§ Problem statement
Every line of the records below that holds the word "Pack" belongs in the answer.

§ Data listing
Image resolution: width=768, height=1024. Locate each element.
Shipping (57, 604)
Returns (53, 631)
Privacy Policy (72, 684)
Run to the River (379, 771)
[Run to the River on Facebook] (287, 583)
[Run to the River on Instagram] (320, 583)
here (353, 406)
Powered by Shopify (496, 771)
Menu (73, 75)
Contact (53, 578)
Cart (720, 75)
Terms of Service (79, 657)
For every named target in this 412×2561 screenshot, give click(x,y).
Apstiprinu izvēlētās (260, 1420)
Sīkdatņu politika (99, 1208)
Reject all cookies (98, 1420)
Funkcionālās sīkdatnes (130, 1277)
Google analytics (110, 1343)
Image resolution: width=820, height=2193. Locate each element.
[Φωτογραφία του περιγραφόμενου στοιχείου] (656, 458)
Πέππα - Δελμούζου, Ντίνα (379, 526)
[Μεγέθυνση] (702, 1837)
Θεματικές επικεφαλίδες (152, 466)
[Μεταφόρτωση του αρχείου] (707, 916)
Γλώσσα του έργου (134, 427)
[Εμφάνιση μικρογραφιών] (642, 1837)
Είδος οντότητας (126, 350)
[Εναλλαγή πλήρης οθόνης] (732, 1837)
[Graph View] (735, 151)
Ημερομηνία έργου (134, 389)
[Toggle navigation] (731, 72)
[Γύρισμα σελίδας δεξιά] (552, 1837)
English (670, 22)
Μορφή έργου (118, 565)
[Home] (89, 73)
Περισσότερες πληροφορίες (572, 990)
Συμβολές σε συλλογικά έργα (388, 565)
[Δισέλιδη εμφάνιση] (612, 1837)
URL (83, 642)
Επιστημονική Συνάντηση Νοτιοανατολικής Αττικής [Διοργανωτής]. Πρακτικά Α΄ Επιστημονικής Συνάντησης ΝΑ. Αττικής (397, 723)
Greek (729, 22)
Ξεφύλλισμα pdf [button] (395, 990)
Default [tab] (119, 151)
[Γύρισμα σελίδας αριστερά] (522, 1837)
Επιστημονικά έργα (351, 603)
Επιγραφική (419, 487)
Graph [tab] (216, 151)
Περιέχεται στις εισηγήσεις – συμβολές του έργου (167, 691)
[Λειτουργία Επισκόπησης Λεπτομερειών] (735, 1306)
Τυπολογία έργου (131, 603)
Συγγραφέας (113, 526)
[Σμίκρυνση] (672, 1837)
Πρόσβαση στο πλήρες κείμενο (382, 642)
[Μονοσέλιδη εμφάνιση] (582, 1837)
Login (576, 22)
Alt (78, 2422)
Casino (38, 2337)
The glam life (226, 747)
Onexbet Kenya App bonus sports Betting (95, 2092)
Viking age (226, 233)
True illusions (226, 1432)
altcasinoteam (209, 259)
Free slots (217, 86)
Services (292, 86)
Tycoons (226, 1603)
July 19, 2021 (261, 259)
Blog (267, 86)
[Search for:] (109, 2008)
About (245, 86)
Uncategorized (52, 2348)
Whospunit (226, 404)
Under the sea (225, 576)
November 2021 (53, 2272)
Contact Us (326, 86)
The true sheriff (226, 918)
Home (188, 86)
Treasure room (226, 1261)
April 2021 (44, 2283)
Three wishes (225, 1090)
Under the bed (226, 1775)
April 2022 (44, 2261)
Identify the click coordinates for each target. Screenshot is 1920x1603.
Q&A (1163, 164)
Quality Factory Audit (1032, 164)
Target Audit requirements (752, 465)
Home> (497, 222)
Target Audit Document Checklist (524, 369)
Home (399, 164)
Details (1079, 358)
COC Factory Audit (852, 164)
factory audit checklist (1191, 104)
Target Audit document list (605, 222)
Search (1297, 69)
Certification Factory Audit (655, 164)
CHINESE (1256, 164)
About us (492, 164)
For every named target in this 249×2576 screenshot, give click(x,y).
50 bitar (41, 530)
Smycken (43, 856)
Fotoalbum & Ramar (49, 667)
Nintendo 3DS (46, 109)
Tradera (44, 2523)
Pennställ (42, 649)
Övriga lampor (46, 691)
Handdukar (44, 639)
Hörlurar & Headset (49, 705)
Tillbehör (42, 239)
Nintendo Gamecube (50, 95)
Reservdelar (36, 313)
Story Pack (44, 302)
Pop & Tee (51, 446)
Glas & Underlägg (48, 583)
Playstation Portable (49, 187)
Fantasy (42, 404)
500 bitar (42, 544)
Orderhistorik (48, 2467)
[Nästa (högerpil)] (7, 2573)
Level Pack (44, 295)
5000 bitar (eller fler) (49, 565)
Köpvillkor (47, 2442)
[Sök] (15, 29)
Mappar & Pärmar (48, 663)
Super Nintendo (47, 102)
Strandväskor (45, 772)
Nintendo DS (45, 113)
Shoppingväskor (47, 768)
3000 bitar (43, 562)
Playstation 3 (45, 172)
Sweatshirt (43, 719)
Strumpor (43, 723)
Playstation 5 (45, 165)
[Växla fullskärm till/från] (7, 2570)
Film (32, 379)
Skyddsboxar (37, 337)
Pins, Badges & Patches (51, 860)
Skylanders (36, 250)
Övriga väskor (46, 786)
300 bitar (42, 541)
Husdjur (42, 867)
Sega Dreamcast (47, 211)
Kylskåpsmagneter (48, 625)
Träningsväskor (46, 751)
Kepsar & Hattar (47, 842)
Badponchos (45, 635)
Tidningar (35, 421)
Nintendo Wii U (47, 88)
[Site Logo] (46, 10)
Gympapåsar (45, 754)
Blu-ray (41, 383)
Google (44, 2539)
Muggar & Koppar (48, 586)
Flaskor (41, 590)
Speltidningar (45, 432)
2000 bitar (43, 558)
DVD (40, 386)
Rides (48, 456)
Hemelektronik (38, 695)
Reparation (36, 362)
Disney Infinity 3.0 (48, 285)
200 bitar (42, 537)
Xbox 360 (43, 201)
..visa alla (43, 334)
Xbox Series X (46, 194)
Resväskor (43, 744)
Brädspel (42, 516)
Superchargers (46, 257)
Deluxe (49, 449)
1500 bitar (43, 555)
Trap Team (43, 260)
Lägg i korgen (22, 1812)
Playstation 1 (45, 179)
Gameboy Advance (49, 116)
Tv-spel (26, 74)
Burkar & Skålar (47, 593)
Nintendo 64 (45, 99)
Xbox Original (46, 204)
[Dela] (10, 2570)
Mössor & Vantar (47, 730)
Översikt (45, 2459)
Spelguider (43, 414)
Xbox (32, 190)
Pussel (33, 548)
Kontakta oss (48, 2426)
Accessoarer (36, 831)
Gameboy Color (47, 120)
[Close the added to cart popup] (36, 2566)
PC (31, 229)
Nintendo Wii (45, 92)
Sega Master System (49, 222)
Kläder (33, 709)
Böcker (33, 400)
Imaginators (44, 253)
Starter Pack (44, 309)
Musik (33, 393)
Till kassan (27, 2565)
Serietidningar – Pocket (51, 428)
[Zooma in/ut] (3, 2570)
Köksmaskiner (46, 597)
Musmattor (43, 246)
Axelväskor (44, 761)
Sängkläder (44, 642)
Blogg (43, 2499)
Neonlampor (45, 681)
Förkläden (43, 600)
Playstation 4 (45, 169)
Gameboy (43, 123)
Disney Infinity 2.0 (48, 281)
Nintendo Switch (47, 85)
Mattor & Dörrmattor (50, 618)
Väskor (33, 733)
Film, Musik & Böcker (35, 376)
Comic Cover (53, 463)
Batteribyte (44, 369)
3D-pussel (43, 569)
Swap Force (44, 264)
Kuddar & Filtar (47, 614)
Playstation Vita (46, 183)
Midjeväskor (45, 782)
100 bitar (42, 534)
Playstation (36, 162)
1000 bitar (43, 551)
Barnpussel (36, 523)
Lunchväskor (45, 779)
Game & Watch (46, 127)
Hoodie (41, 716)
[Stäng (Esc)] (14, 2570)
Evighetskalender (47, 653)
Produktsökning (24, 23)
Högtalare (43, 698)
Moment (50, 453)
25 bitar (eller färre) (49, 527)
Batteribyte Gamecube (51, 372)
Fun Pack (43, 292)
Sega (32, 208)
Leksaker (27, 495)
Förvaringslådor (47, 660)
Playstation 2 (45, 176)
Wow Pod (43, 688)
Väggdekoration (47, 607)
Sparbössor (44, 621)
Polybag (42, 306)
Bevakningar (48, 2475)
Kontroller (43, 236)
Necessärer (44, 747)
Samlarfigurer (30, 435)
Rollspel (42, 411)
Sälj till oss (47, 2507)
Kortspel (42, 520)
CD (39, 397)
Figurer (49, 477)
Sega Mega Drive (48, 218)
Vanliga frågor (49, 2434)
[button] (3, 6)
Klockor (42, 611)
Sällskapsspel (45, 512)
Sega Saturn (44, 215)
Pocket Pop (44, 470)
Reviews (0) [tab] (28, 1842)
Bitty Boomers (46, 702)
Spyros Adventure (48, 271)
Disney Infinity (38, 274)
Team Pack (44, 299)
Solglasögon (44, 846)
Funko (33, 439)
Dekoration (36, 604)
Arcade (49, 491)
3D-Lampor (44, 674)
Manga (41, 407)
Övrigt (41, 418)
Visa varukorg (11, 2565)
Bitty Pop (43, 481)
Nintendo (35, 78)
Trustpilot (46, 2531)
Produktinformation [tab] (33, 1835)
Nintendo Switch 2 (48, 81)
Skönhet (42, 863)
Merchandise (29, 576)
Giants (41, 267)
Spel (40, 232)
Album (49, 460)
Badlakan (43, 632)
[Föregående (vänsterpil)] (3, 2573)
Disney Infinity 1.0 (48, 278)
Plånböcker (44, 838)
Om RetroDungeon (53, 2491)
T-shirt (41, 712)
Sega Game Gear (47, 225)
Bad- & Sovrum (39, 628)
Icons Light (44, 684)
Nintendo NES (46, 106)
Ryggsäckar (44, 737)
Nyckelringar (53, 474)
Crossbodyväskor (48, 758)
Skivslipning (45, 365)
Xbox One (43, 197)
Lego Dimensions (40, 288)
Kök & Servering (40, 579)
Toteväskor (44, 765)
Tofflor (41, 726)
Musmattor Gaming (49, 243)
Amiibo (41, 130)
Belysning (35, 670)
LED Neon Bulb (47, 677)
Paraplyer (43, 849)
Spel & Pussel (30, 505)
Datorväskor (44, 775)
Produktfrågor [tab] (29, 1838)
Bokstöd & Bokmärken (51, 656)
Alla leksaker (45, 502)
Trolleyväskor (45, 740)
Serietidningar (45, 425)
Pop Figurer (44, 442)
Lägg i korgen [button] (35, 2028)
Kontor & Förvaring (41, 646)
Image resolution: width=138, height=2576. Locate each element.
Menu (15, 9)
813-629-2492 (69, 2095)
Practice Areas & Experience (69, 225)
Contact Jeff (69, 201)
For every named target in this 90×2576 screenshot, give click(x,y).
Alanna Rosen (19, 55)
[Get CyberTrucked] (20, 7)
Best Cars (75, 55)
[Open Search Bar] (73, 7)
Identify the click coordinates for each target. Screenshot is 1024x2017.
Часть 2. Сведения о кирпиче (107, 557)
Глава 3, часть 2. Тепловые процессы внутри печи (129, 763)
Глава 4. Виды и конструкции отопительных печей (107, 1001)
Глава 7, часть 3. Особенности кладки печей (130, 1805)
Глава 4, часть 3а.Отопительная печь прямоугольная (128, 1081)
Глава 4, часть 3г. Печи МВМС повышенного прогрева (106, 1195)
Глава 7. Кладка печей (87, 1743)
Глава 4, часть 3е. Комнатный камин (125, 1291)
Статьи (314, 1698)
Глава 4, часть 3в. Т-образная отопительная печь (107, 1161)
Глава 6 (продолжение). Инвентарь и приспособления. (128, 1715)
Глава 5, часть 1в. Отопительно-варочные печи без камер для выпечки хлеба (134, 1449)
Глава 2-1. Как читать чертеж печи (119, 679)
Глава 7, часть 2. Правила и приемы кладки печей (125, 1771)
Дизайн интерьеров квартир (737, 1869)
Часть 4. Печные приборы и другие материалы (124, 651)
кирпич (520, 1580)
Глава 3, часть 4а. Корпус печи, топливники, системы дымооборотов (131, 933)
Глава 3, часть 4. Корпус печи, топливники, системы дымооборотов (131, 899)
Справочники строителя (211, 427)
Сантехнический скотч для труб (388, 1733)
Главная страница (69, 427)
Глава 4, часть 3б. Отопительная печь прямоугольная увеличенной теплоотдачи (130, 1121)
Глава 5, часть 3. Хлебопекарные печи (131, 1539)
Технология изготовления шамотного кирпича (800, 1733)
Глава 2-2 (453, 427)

§ Output of the task
Story Pack (44, 302)
Level Pack (44, 295)
Starter Pack (44, 309)
Fun Pack (43, 292)
Team Pack (44, 299)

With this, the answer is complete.